Motifs of interest can be broadcasted to RegPredict (currently only available for Desulfovibrio vulgaris Hildenborough) in order to compare conservation in similar species. This integrated motif prediction and comparative analysis provides an additional checkpoint for regulatory motif prediction confidence.

Functions

Biological networks contain sets of regulatory units called functional modules that together play a role in regulation of specific functional processes. Connections between different modules in the network can help identify regulatory relationships such as hierarchy and epistasis. In addition, associating functions with modules enables putative assignment of functions to hypothetical genes. It is therefore essential to identify functional enrichment of modules within the regulatory network.

Functional annotations from single sources are often either not available or not complete. Therefore, we integrated KEGG pathway, Gene Ontology, TIGRFam and COG information as references for functional enrichment analysis.

We use hypergeometric p-values to identify significant overlaps between co-regulated module members and genes assigned to a particular functional annotation category. P-values are corrected for multiple comparisons by using Benjamini-Hochberg correction and filtered for p-values ≤ 0.05.

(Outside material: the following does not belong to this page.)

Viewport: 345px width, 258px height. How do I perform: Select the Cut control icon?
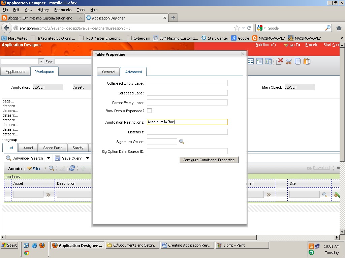(x=288, y=61)
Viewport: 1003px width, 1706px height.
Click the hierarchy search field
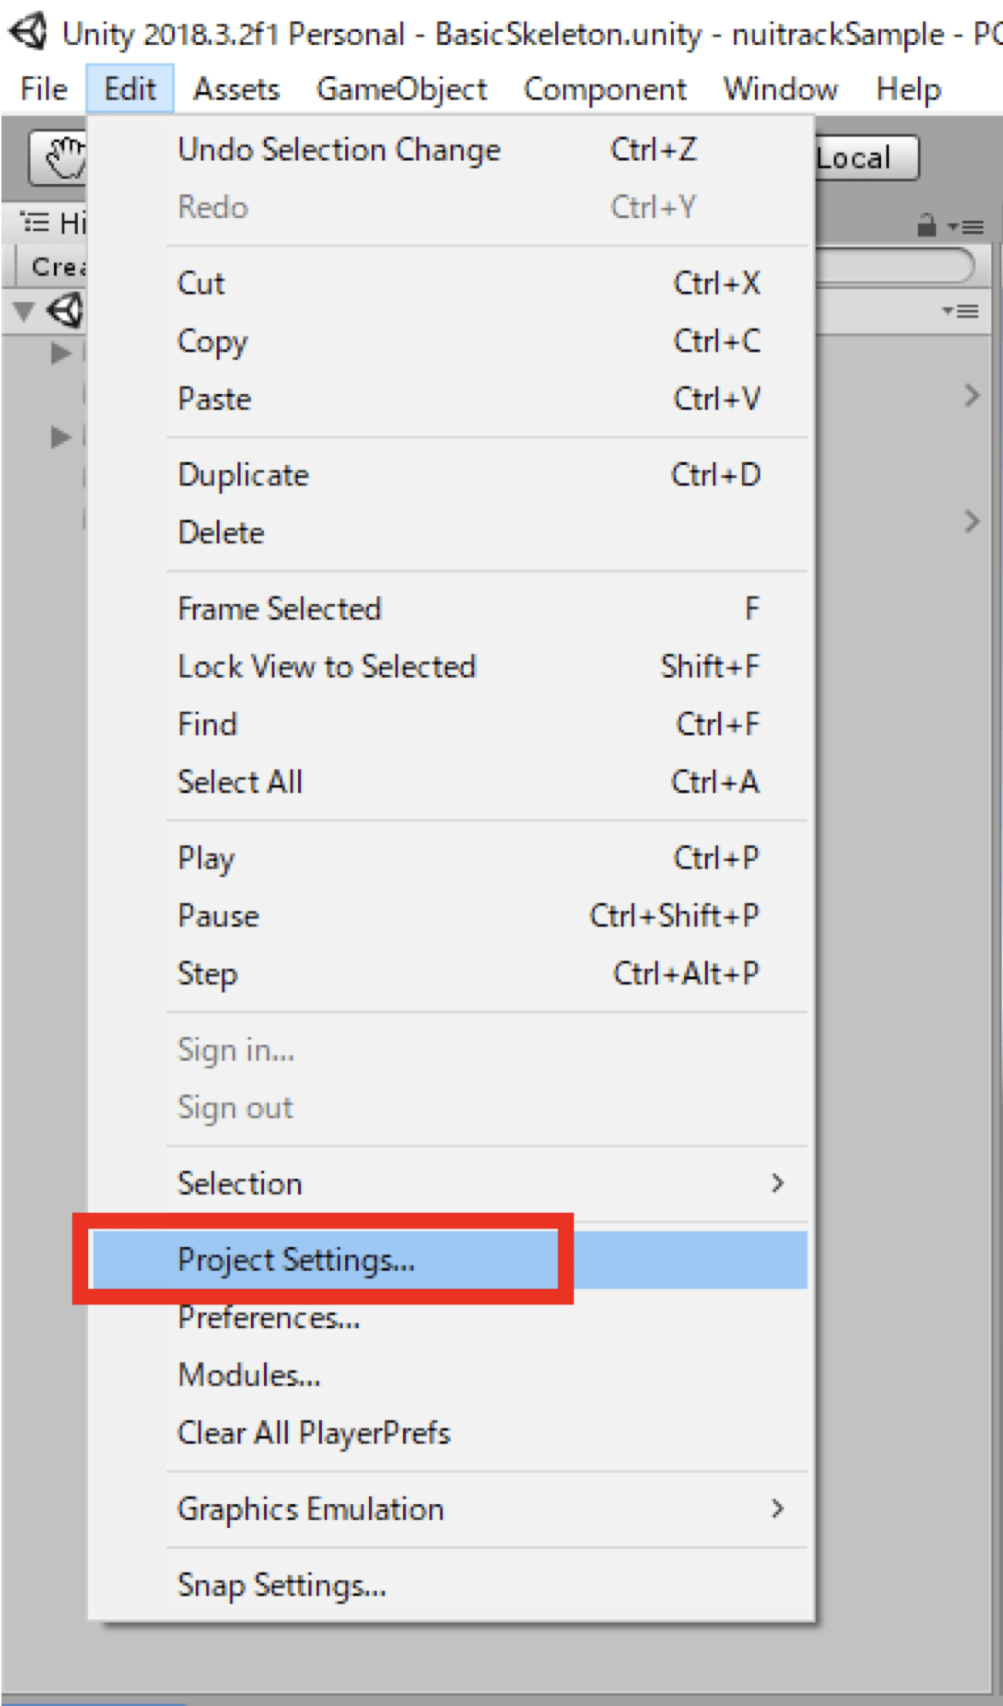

Network Portal presents functional ontologies from KEGG, GO, TIGRFAM, and COG as separate tables that include function name, type, corrected and uncorrected hypergeometric p-values, and the number of genes assigned to this category out of total number of genes in the module.

Genes

Gene member table shows all the genes included in the module. Listed attributes are;

  1. Name: Gene name or Locus tag
  2. Common Name: Gene short name
  3. Type: Type of the feature, usually CDS.
  4. Gene ID: Link to NCBI Gene ID
  5. Chromosome: Chromosome name from annotation file
  6. Start/End:Feature start and end coordinates
  7. Strand: strand of the gene
  8. Description: Description of the gene from annotation file
  9. TF: If the gene is a Transcription Factor or not.

If you are browsing the Network Portal by using Gaggle/Firegoose, firegoose plugin will capture the NameList of the gene members. Captured names can be saved into your Workspace by clicking on "Capture" in the firegoose toolbar or can be directly sent other desktop and web resources by using "Broadcast" option.

Social

You can start a conversation about this module or join the existing discussion by adding your comments. In order to be able to add your comments you need to sign in by using any of the following services;Disqus, Google, Facebook or Twitter. For full compatibility with other network portal features, we recommend using your Google ID.

Definitions

Residual: is a measure of bicluster quality. Mean bicluster residual is smaller when the expression profile of the genes in the module is "tighter". So smaller residuals are usually indicative of better bicluster quality.

Expression Profile: is a preview of the expression profiles of all the genes under subset of conditions included in the module. Tighter expression profiles are usually indicative of better bicluster quality.

Motif e-value: cMonkey tries to identify two motifs per modules in the upstream sequences of the module member genes. Motif e-value is an indicative of the motif co-occurences between the members of the module.Smaller e-values are indicative of significant sequence motifs. Our experience showed that e-values smaller than 10 are generally indicative of significant motifs.

Genes: Number of genes included in the module.

Functions: We identify functional enrichment of each module by camparing to different functional categories such as KEGG, COG, GO etc. by using hypergeometric function. If the module is significantly enriched for any of the functions, this column will list few of the these functions as an overview. Full list of functions is available upon visiting the module page under the Functions tab.